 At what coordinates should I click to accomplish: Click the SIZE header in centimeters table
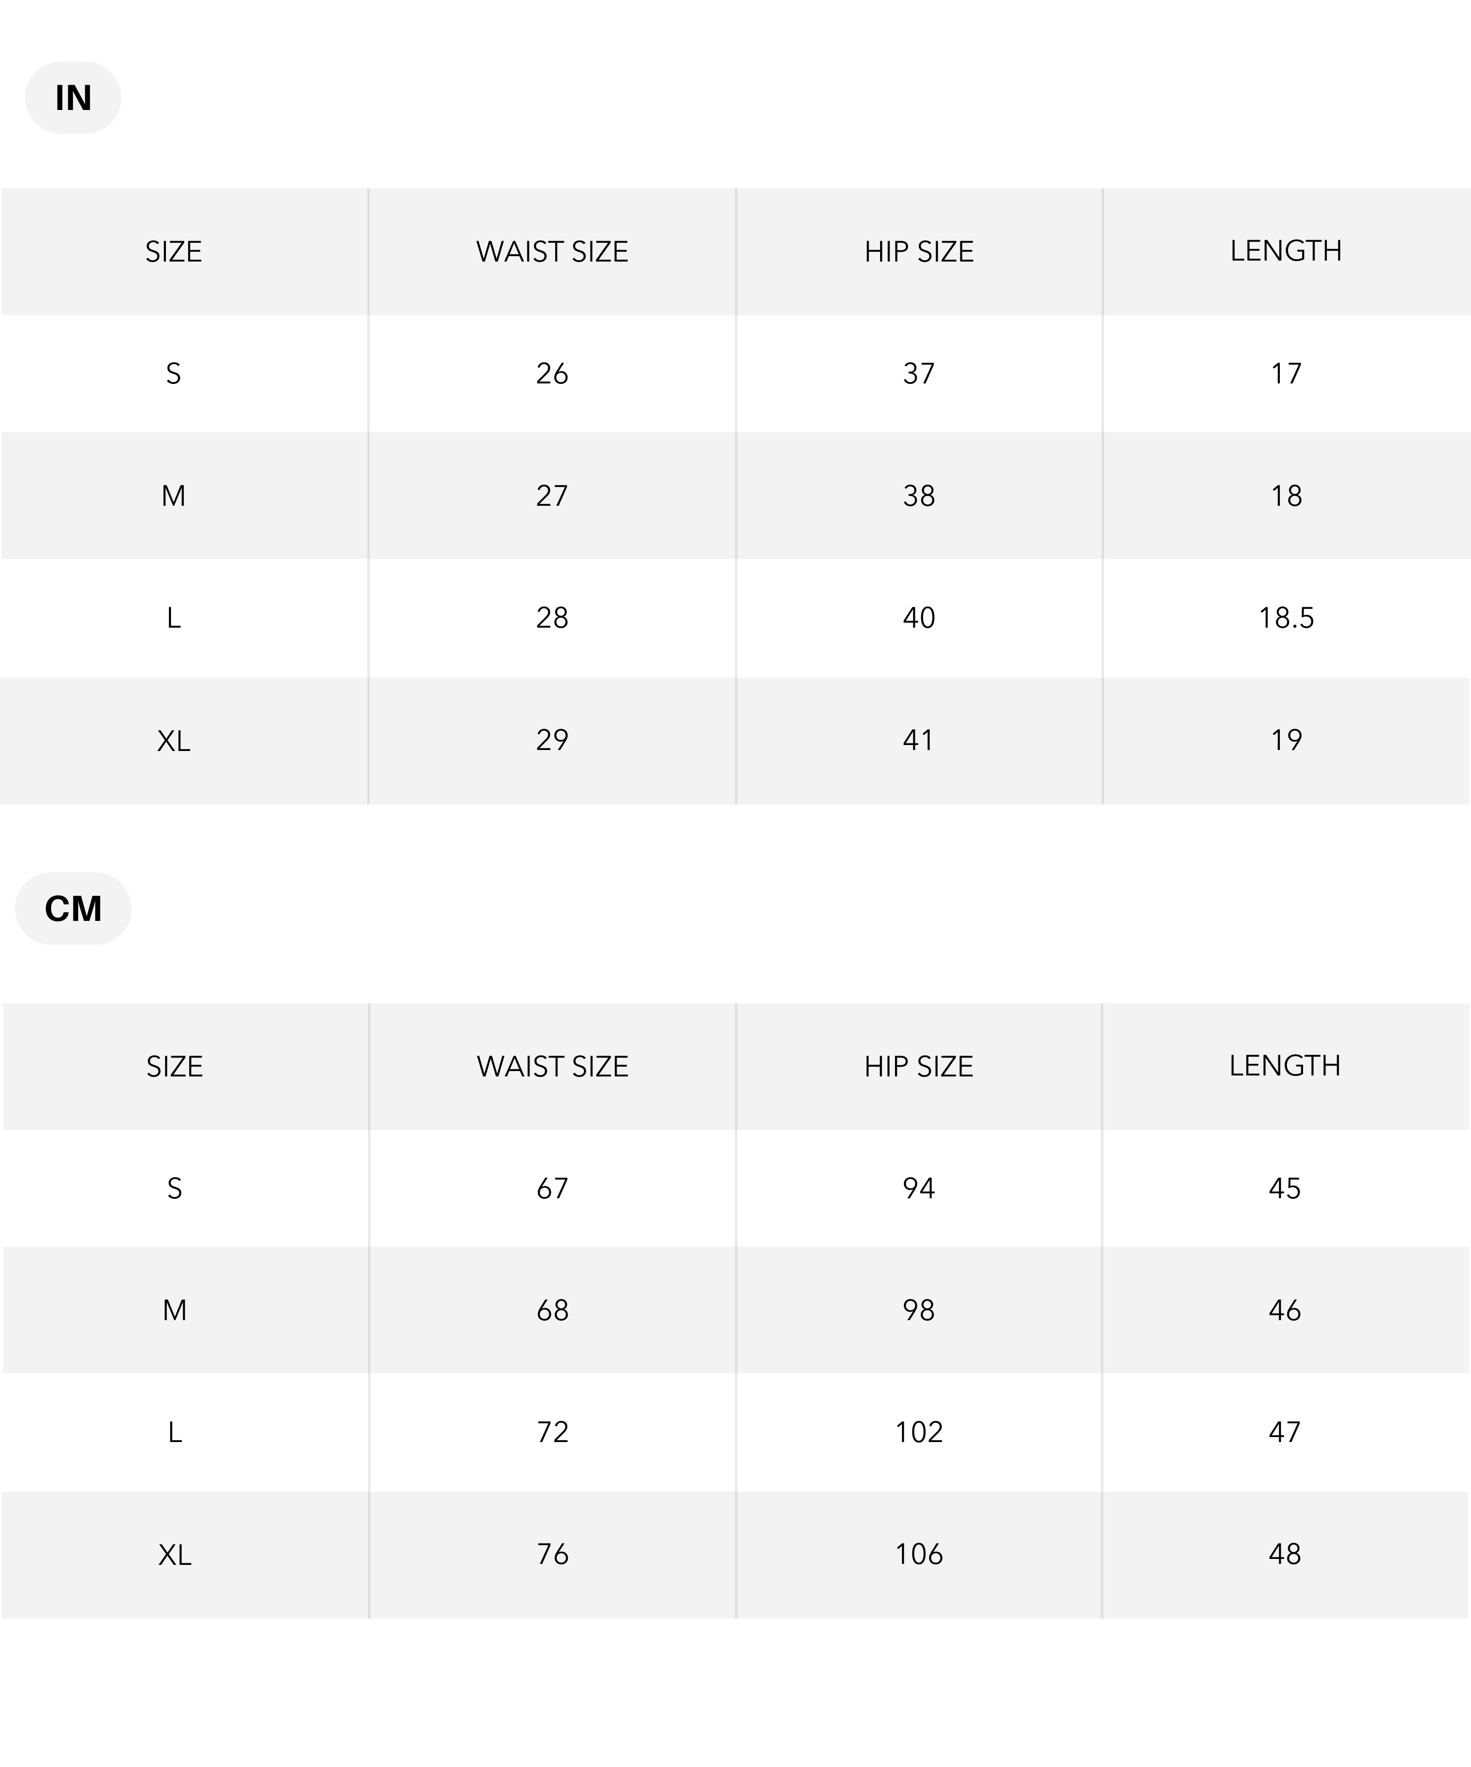coord(174,1066)
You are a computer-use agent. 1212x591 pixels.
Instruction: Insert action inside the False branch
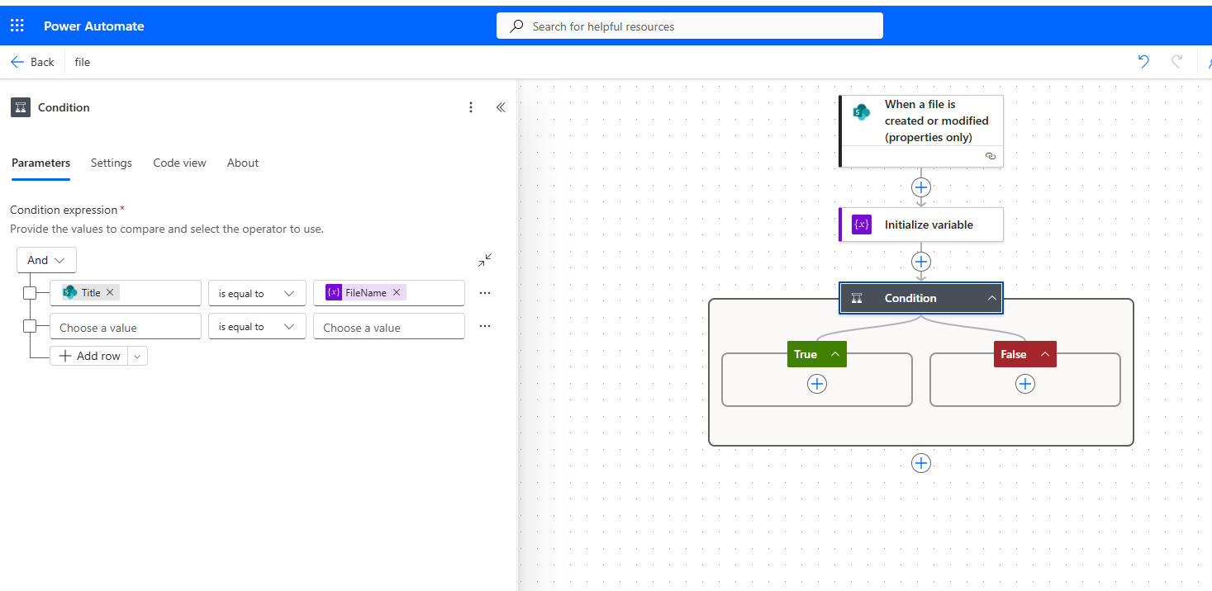click(x=1025, y=384)
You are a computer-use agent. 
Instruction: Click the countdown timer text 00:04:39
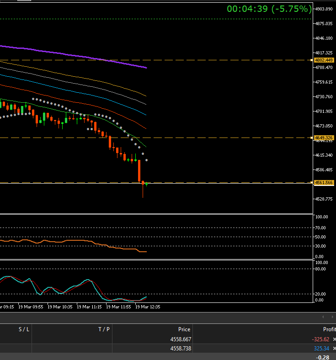pos(247,9)

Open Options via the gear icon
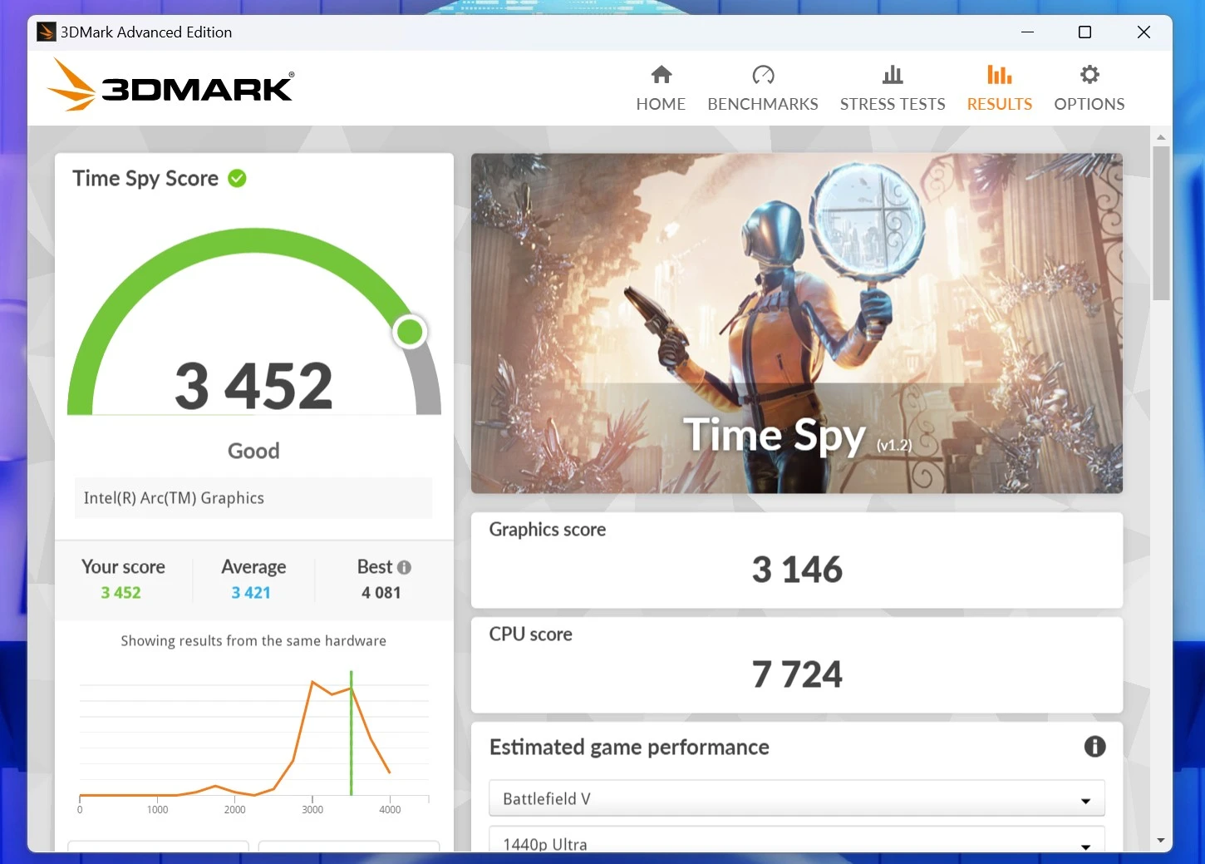(x=1089, y=75)
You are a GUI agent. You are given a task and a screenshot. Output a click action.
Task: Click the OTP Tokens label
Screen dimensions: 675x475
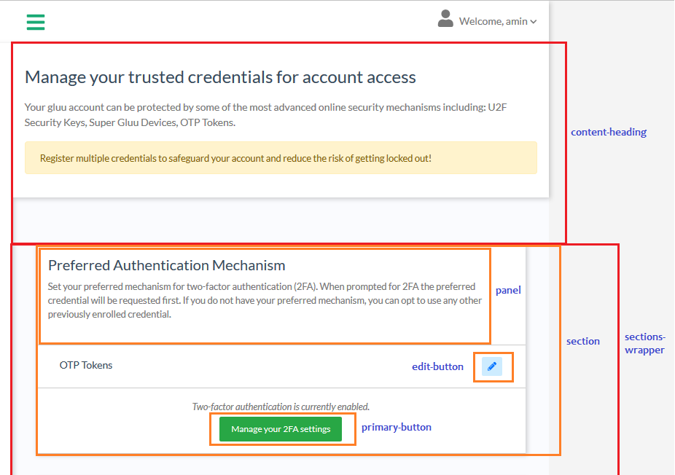coord(86,365)
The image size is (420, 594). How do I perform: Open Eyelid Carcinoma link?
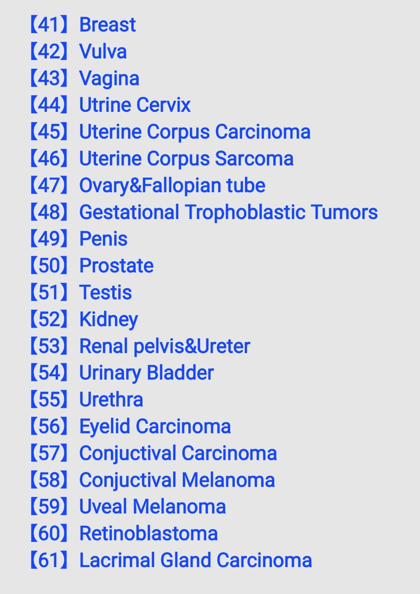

* _Work required_
Keep the pictures out of your answer, which should be the lines from the one with "You are a GUI" through the final line of the data, copied exactly.

* _Solved exercise_
You are a GUI agent. You are given a task and a screenshot. Output a click action.
Task: Click the OTP Tokens label
Screen dimensions: 675x475
coord(86,365)
The image size is (420, 594). How do I perform: Open Eyelid Carcinoma link?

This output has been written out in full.